And the pandemic has driven take-up of new technology that would otherwise have taken years. John Egan, CEO at L'Atelier BNP Paribas, predicted that the functional design of offices would change. The relationship between employees and employers has changed forever, he said, and employees are going to be reluctant to commute to an office only to sit at a desk in front of a computer – something that have now discovered they can do perfectly well from home. Rather, the office is going to be about the things people can’t do from home with a new focus on creativity and collaboration.
And Roelof Opperman, managing director at proptech venture capital house Fifth Wall, added: “The future of the office is going to be focussed on the operator. Before, it was a price-based market and people didn’t care who ran their office or how. But in the future the operation and experience of the office is going to be much more important and tech is key to delivering that experience for the user.”
BNP Paribas Real Estate’s chief executive Etienne Prongué had the final word: “A lot is changing – not just in the economy but in the areas of sustainability and social impact as well – and change brings opportunity for those that are willing to embrace it.”
In summary, our key takeaways from the event and our predictions for 2021:
- While we are not out of the woods yet, the rollout of the vaccination programme means there is light on the horizon. In addition, the economic impact of successive lockdowns has actually also been less severe.
- Reports from many of our clients are positive, many are upbeat, and they are looking to deploy new money into property.
- High-net-worth clients are desperate for yield, and as bond and credit yields are lower than ever before, and cash is seeing negative yields in some markets real estate as an asset class remains attractive to investors. Private wealth is particularly targeting prime assets in major cities.

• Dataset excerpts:
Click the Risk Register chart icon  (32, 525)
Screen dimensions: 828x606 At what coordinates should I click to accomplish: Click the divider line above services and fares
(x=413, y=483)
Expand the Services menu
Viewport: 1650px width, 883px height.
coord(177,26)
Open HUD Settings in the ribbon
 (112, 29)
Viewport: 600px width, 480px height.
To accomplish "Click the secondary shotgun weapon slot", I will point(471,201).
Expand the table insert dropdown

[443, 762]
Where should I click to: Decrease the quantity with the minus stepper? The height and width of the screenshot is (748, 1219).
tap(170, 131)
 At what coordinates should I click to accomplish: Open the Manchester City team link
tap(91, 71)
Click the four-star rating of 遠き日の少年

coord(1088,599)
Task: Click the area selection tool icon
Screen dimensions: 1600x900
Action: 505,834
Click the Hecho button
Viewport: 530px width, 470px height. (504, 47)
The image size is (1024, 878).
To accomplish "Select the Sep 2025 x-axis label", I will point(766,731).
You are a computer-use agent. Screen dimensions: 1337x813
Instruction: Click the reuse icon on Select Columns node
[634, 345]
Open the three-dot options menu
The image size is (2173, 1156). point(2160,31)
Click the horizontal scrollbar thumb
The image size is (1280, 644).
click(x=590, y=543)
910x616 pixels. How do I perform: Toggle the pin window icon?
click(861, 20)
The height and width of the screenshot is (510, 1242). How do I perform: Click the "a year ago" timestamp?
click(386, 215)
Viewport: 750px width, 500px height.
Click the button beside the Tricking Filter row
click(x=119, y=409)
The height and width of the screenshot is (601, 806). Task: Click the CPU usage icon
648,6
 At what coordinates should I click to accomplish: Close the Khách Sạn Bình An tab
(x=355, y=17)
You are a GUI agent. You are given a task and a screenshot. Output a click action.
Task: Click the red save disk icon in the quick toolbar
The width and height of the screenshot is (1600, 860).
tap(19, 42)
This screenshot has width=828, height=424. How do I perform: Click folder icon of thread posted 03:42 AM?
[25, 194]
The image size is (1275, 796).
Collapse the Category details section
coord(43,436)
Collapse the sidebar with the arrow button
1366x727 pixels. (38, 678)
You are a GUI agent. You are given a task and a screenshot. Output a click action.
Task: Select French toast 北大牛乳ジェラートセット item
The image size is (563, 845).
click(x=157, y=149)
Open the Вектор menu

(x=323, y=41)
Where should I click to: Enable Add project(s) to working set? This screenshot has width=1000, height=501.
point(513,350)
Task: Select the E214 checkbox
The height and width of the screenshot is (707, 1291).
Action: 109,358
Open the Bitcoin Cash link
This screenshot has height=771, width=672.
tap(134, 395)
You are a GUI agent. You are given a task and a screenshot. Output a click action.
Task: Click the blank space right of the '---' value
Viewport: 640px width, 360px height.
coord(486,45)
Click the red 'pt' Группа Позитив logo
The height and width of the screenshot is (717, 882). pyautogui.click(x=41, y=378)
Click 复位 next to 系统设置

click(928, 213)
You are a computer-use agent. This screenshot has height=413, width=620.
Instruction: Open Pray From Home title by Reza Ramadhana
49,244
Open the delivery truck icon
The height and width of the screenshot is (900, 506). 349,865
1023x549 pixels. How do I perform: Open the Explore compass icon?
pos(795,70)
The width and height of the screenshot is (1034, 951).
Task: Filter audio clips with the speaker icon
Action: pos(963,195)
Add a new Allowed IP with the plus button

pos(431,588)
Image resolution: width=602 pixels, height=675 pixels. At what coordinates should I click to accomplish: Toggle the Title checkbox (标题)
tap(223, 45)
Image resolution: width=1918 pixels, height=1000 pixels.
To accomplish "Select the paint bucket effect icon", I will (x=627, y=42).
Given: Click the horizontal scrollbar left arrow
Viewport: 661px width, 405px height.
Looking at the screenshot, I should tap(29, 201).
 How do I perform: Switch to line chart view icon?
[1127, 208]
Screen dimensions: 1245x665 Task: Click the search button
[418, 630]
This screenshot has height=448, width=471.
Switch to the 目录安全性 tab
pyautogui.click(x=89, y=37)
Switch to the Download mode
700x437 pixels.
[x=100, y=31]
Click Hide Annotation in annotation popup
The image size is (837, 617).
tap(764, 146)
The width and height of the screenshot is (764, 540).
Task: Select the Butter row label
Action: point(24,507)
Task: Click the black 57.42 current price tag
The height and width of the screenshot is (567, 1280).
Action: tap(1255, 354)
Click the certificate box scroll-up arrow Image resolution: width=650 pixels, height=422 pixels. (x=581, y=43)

• STUDY QUESTIONS:
1) In the real estate outlook text, what kind of assets is private wealth particularly targeting?
2) Carry the real estate outlook text forward from its final sentence.

• ANSWERS GIVEN:
1) Prime assets in major cities.

2)
- To date listed property companies have been focussing on sectors like residential and logistics that have demonstrated resilient income streams. However, as we move into a post-COVID environment, they are likely to look higher up the risk curve at assets like student accommodation and prime central London offices.
- Retail, is unlikely to be a priority for investors, at least until there is some certainty over where rents have fallen to. Further, movement on retail yield is likely before it hits its floor, with a potential for a 20% decline in ERVs and 25% in capital values.
- Despite of the circumstances, we don’t expect intense M&A pressure in the listed sector in 2021.
- Looking ahead, there are two fundamental forces that will continue to drive market change as short-term disruption subsides: sustainability and technology.
- COP26 is going to focus minds on ESG once again, with asset managers renewing their commitment to achieving net zero across their portfolios by 2050 or even earlier.
- The pandemic has accelerated the agile working trend. The operation and experience of the office is therefore going to be much more important and tech is key to delivering that experience for the user.